I guess I gave the Daily Progress too much credit when I speculated that they’d endorse former governor Mark Warner for Senate—today they endorsed Jim Gilmore. Warner has become the darling of Virginia Republicans, largely because of his solid business credentials, his centrism, and the work he did to balance the state budget. The former Republican governor, on the other hand, is on track to earn perhaps 20% of the vote in Charlottesville, maybe upwards of 30% of the vote in Albemarle, and he might top 35% statewide.

The Daily Progress has a rich history of chuckle-worthy endorsements, occasionally having to bend over backwards to endorse Republicans who are totally ill-suited for the job.

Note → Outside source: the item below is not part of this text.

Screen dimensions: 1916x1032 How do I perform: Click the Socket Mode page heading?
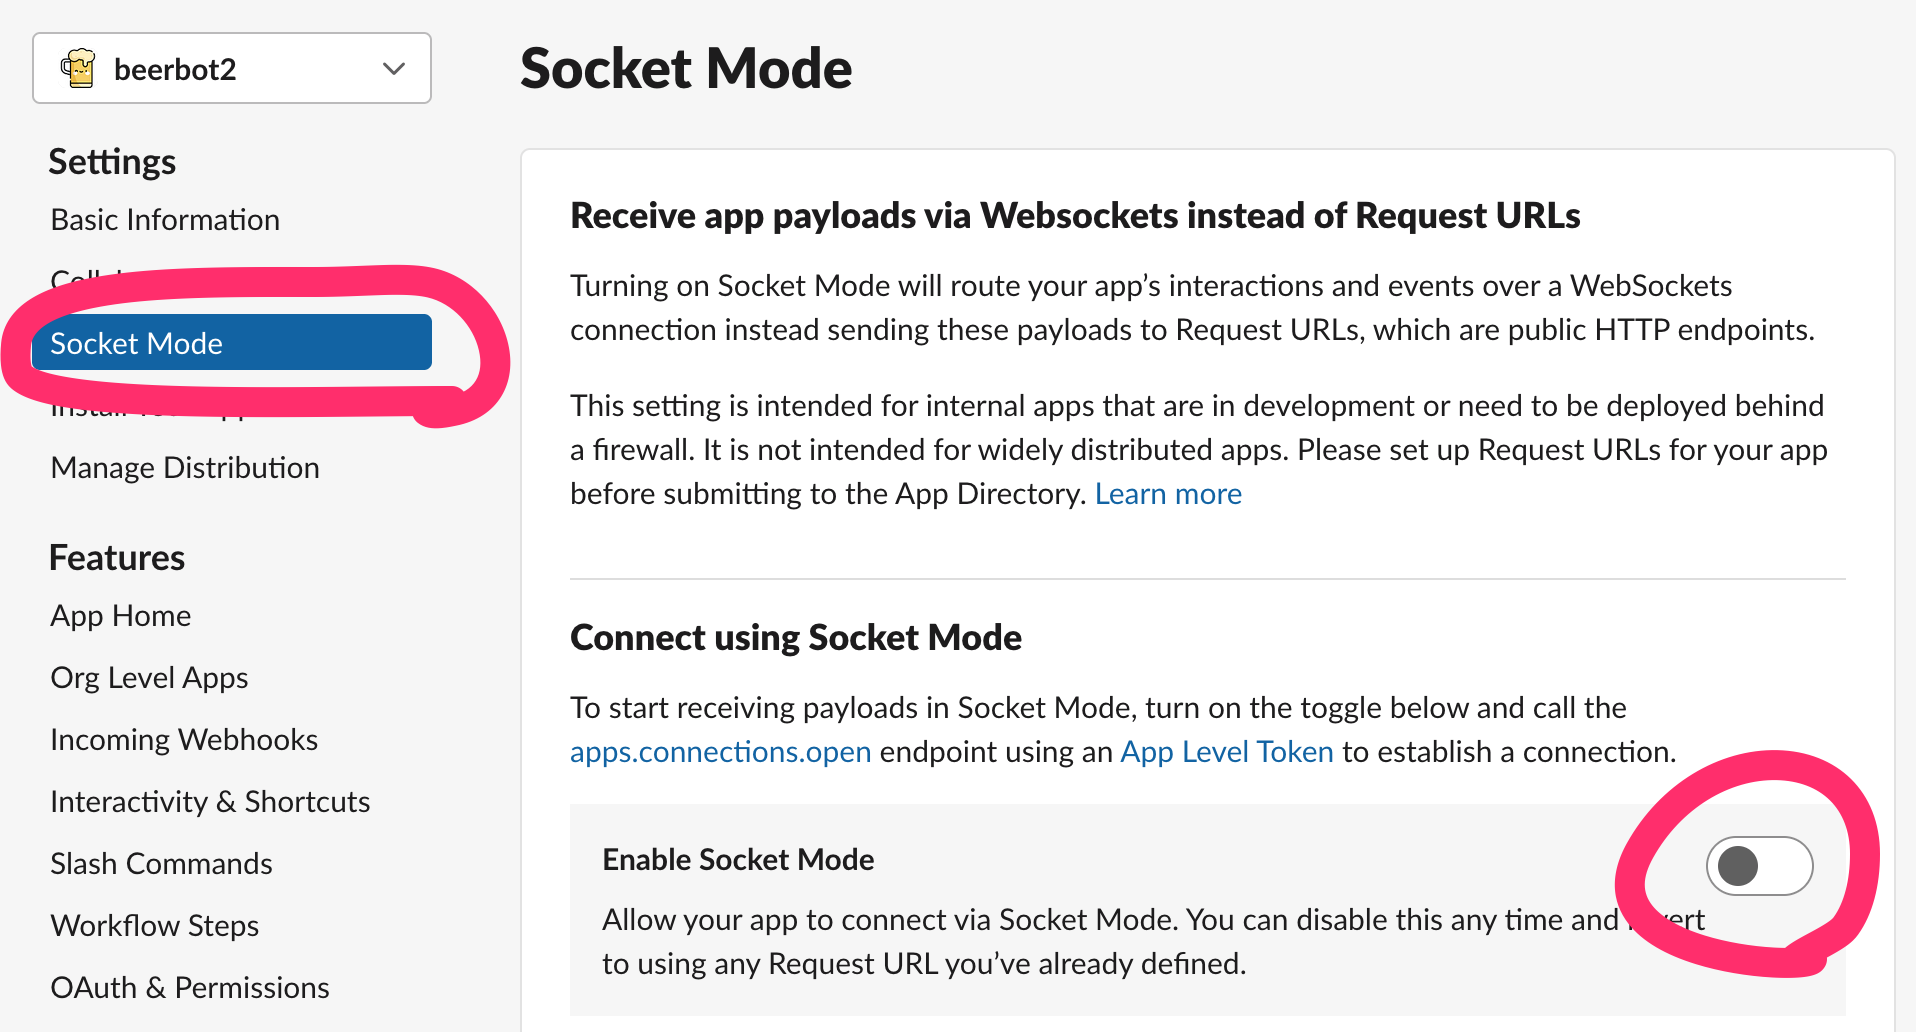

When Kenneth Jackson—a Republican with no political experience or even really work history—was running for City Council, the Progress endorsed him, despite that he’d been convicted of attacking people with knives on three separate occasions over the course of a decade. They asked: “What other candidate has seen the law enforcement system, the court system, the social services system from the perspective of somebody in trouble?” The paper endorsed Bush in 2000, reasonably enough, citing seven reasons why they supported him—he would unite the Republican and Democratic parties, he’d hold his staff to the highest of standards, he’d create jobs, etc. But even though President Bush failed to accomplish a single of those things, they they endorsed him again in 2004.

So, whom do you endorse for House (Republican Virgil Goode vs. Democrat Tom Perriello), Senate (Republican Jim Gilmore vs. Democrat Mark Warner vs. Libertarian Bill Redpath), or the presidency (Libertarian Bob Barr vs. Republican John McCain vs. Independent Ralph Nader vs. Democrat Barack Obama) and, more important, why?